Os preços internacionais do petróleo dispararam nesta semana com a retomada dos ataques entre Estados Unidos e Irã e o bloqueio do Estreito de Ormuz, elevando a tensão nos mercados e reacendendo o temor de pressão inflacionária no Brasil. O barril do tipo Brent superou os US$ 80, patamar que não era registrado desde o início de junho.
A escalada militar interrompeu a trégua firmada em junho e reduziu o tráfego de petroleiros na região ao menor nível em dois meses, segundo dados de monitoramento marítimo. O Fundo Monetário Internacional (FMI) alertou que os estoques globais da commodity já vinham sendo utilizados para amortecer os choques de oferta, o que diminui a margem para absorver novos cortes no fornecimento.
O cenário de curto prazo contrasta com as projeções de longo prazo do governo brasileiro. Estudo do Ministério de Minas e Energia (MME) e da Empresa de Pesquisa Energética (EPE) publicado no Caderno de Preços Internacionais de Petróleo e Derivados do PDE 2035 estima que o Brent deve oscilar entre US$ 70 e US$ 80 por barril no horizonte 2026–2035, em um cenário de transição energética gradual. A crise atual, no entanto, mostra que eventos geopolíticos podem levar os preços para fora dessa faixa por períodos prolongados.

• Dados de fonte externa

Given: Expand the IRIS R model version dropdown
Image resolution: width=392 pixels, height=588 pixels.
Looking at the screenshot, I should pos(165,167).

Por que o bolso do brasileiro sente
O Brasil é autossuficiente em petróleo bruto, mas depende da importação de derivados — especialmente o diesel — para abastecer a frota de caminhões, ônibus e máquinas agrícolas. Qualquer alta sustentada do barril no mercado internacional encarece o frete, os alimentos e os insumos industriais, com reflexo direto no Índice Nacional de Preços ao Consumidor Amplo (IPCA).
A pressão sobre os custos é ampliada pelo tarifaço comercial imposto pelo governo Donald Trump. Em junho, o PIRANOT mostrou que as novas tarifas americanas colocaram o Pix no centro da disputa entre o presidente Lula e o ministro da Fazenda, Flávio Dino, e elevaram o custo de importação de insumos e equipamentos. A combinação de petróleo caro e barreiras comerciais mais altas cria um ambiente de custos duplamente pressionado para a economia brasileira.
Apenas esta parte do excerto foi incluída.